Airflow#

We provide Airflow OpenMLDB Provider, which facilitates the integration of OpenMLDB with Airflow DAG.

This specific case will undergo training and execution with Airflow’s TalkingData.

TalkingData DAG#

To implement this workflow in Airflow, a DAG (Directed Acyclic Graph) file needs to be written. Here we use an example DAG file in example_openmldb_complex.py.

airflow dag

The diagram above illustrates the work process in DAG. It begins by creating a table, followed by offline data loading, feature extraction, and model training. If the model trained performs well (AUC >= 99.0), the workflow proceeds to execute deploy SQL and model serving online. Otherwise, a failure report is generated.

In the following demonstration, you can directly import this DAG and run in Airflow.

Demonstration#

We import the above DAG to perform feature computation and deployment for the TalkingData Demo, then perform real-time inference using the predict server of TalkingData Demo.

Preparation#

Download DAG#

Along with the DAG files, training scripts are also required. For convenience, we provide the code package for direct download. If you prefer to use the latest version, you can obtain it from github example_dags.

wget https://openmldb.ai/download/airflow_demo/airflow_demo_files.tar.gz
tar zxf airflow_demo_files.tar.gz
ls airflow_demo_files

Start Docker Image#

For smooth function, we recommend starting OpenMLDB using the docker image and installing Airflow within the docker container.

Since Airflow Web requires an external port for login, the container’s port must be exposed.
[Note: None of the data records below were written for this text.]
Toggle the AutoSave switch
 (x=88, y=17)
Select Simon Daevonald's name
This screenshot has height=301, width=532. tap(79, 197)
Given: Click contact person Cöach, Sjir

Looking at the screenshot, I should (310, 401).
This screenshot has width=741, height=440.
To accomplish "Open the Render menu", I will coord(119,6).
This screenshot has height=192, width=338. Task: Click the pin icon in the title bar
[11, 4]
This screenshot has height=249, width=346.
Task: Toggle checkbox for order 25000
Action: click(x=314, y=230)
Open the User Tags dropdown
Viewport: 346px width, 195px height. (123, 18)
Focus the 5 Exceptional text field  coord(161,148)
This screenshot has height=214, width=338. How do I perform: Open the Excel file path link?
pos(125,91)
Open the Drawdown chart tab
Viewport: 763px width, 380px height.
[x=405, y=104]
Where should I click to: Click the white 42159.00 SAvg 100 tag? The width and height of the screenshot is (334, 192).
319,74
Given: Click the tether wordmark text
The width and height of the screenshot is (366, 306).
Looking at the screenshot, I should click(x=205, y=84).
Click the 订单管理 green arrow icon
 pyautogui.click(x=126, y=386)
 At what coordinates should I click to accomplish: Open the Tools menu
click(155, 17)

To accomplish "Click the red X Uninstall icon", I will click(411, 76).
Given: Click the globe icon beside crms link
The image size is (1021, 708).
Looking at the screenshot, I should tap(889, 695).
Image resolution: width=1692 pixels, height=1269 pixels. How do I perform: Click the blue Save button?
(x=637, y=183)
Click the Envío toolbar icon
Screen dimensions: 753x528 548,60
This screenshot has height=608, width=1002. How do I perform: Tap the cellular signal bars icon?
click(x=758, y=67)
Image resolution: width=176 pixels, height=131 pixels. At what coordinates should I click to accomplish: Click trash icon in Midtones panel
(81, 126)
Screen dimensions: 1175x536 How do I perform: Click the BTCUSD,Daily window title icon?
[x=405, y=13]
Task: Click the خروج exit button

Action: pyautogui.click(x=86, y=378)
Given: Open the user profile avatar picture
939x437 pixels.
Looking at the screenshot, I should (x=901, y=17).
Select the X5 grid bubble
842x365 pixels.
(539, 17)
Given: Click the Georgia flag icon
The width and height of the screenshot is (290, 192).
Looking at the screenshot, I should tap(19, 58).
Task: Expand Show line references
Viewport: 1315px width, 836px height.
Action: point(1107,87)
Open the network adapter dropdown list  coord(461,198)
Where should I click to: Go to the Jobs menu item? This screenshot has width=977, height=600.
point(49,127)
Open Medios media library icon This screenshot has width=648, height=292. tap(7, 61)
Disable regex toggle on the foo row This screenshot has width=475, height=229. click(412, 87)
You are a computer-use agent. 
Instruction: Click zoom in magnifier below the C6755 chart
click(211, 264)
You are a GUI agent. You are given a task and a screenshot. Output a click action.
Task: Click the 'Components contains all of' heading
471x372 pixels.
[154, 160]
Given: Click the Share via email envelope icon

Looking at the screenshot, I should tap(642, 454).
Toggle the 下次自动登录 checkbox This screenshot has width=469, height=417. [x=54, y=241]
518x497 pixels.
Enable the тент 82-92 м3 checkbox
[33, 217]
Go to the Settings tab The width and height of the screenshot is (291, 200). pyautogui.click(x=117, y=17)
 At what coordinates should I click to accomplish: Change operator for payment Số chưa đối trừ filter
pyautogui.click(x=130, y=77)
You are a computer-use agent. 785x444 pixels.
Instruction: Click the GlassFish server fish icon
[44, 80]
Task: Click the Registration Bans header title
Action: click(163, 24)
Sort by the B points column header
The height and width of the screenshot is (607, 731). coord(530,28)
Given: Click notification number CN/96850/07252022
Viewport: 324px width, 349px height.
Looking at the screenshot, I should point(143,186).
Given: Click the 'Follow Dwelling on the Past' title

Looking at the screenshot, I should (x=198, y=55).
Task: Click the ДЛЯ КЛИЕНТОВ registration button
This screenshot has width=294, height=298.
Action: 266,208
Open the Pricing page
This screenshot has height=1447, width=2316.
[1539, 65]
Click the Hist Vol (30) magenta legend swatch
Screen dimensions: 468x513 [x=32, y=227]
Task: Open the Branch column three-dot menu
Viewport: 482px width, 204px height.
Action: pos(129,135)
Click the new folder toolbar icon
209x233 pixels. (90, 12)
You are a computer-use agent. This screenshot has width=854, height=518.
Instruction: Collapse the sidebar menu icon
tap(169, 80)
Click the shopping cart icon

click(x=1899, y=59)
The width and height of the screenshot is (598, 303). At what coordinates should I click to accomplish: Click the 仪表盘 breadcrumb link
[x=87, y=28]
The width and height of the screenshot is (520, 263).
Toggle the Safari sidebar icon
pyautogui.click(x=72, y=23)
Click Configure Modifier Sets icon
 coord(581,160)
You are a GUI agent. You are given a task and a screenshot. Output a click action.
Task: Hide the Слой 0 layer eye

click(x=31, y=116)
Then map the downloaded file from the previous step to the /work/airflow/dags directory. This step is crucial for Airflow to load the DAGs from this folder correctly.

docker run -p 8080:8080 -v `pwd`/airflow_demo_files:/work/airflow_demo_files -it 4pdosc/openmldb:0.9.0 bash

Download and Install Airflow and Airflow OpenMLDB Provider#

In the docker container, execute:

pip3 install airflow-provider-openmldb

Airflow will be downloaded as a dependency.

Source Data and DAG Preparation#

Copy the sample data file, named /tmp/train_sample.csv, to the tmp directory. Airflow DAG files and training scripts used in the DAG must also be copied to the Airflow directory.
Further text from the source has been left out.